Horses jaded, and completely fatigued, with long and dirty journies, in dull, dreary, and sometimes tempestuous, weather, are so entirely debilitated, that they prefer REST to FOOD, and can hardly be kept upon their legs, to go through the necessary comforts of dressing and cleaning as an unavoidable prelude to the more substantial relief of the night. In such state they require a little extra attention; an invigorating CORDIAL BALL, so soon as it can possibly be obtained;was a horse of much temporary note a mash of ground malt, and bran equal parts; in want of the malt, a mash of bran and oats, made of boiling water, and six ounces, or half a pound, of honey, may be introduced as a substantial substitute. The water should not be from the pump, but soft, as from a rainy reservoir, or the river, with the chill taken off: if in the winter, the clothing should be warm; the bed plentiful, high, clean, and dry; as well as all such crevices closely stopped as admit currents of air; by which precaution, not only temporary ills, but dangerous diseases, are frequently prevented.
ITCHING
.—Horses are sometimes observed to labor under a severe itching, or internal irritation, which keeps them in a kind of perpetual disquietude; biting such parts as they can get at with the mouth, and rubbing those more remote against such parts of the stall as are most convenient, by which the hair is frequently rubbed off, and the skin excoriated. In cases of this description, the blood does not possess a proper or just equalization of the component parts indispensibly necessary to the standard of health. It mostly arises from a deficiency of crassamentum, or adhesive property of the blood, by which it becomes more or less impoverished, and abounds with a redundancy of SERUM; this, for want of its natural corrector, acquires ACRIMONY, and soon begins to display its mischievous power and tendency to cutaneous morbidity in the way described. Permitted to continue and increase, without salutary counteraction, it extends its progress from a simple itching, in the first instance, to scurfy eruptions, scaly exfoliations, or partial loss of hair; bearing the external appearance of surfeit, degenerating, by degrees, to inveterate MANGE, or confirmed FARCY. To prevent which, the system should be improved, and the circulation enlivened, by an invigoration of the frame: the property of the blood should be enriched by an ADDITION to the QUANTITY, and an ALTERATION in the QUALITY of the food.

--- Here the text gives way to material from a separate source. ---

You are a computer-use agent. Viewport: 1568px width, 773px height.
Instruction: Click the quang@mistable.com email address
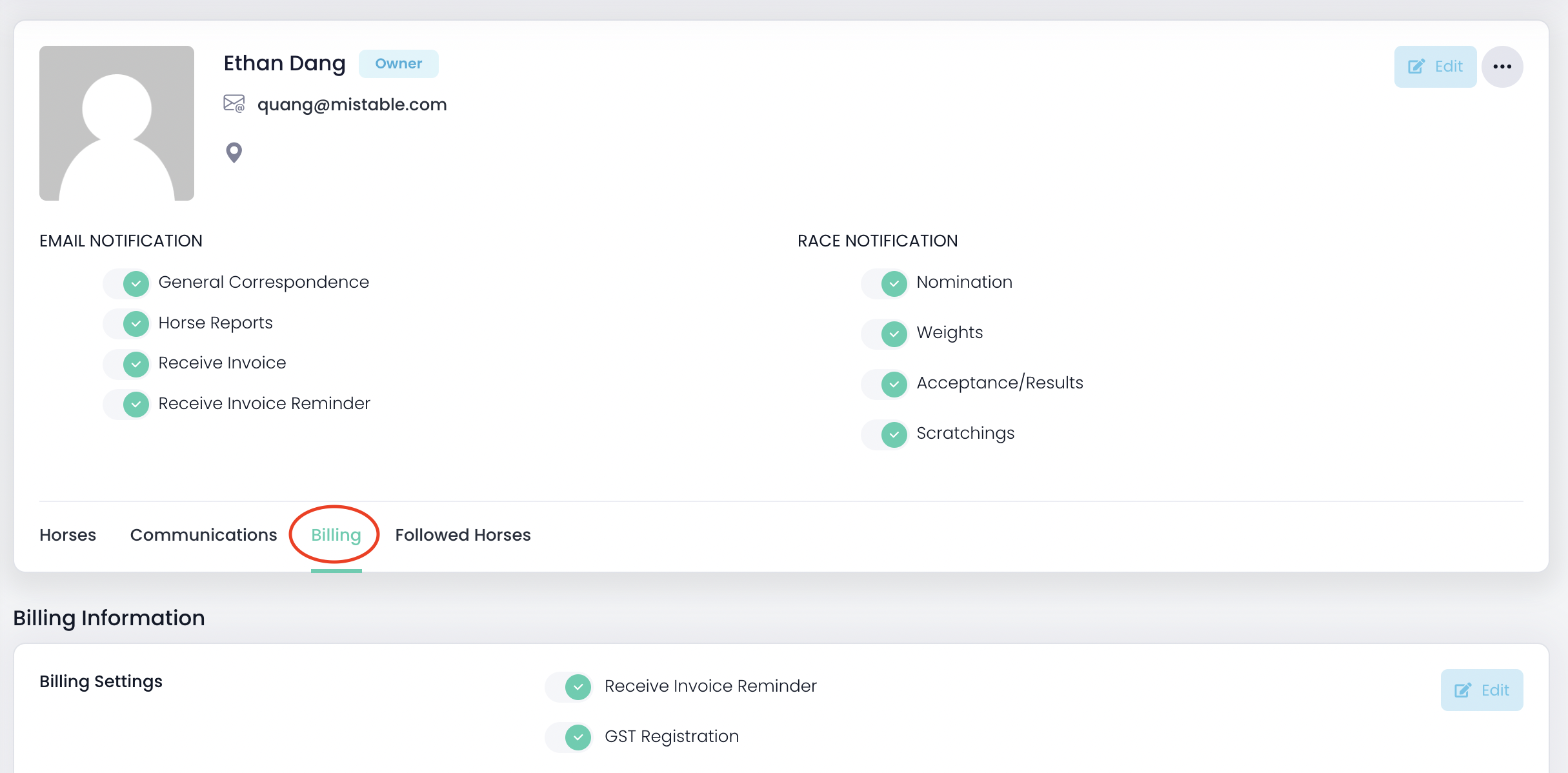[352, 105]
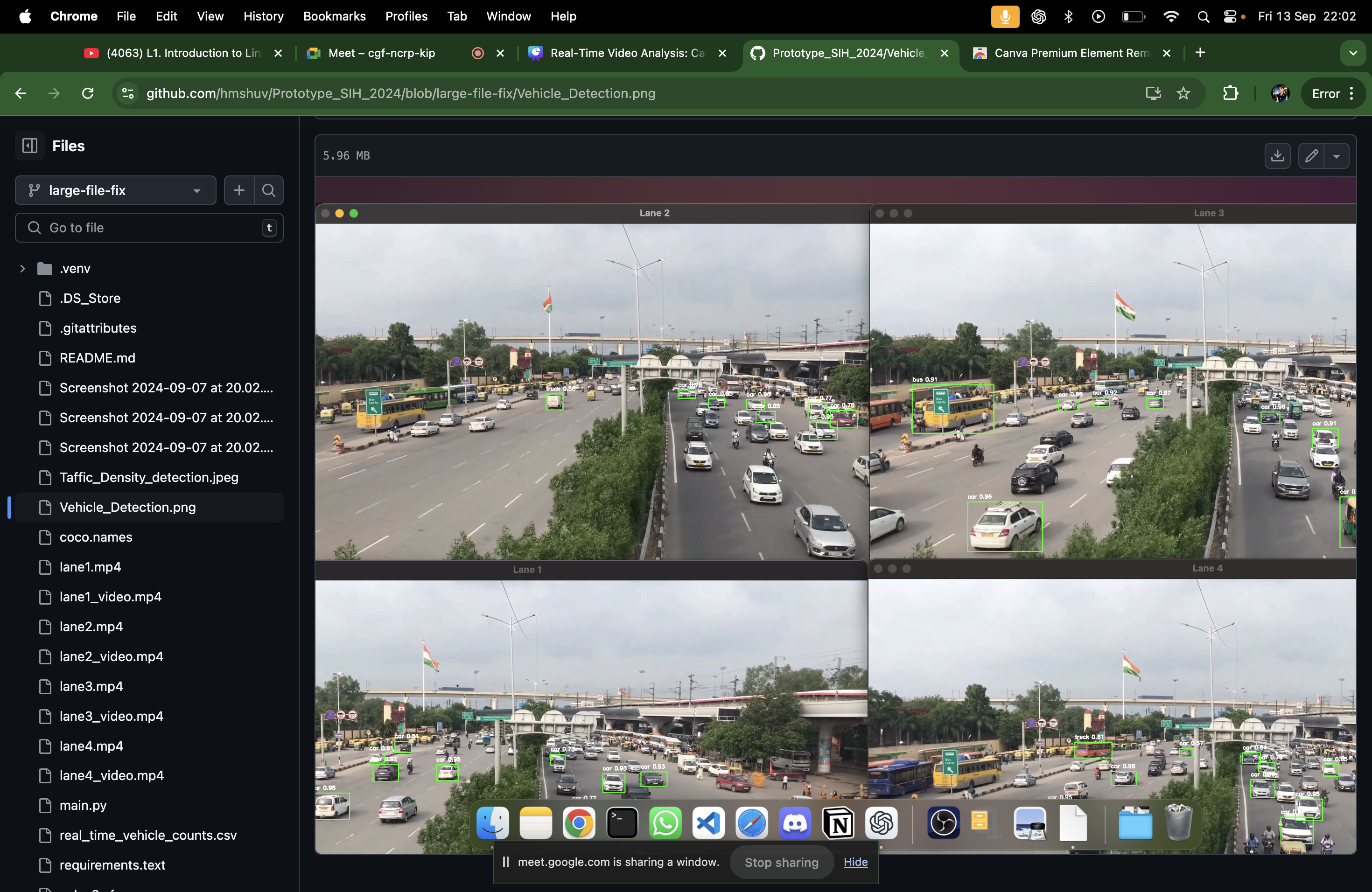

A great deal of substantial dressing should be adopted in the stable, and regular gentle exercise out; as a collateral aid to which, a course of ANTIMONIAL ALTERATIVE POWDERS should be brought into use, till every symptom of disquietude has disappeared.
JUGGED
—is a professional or technical term with the horse-dealing and stabularian fraternity; and implies a horse's having tumefactions, indurated or inflammatory, under the jaws. But when used in a more serious and emphatic sense among themselves, it is to convey an idea, that the horse said to be jugged, is infected with the GLANDERS.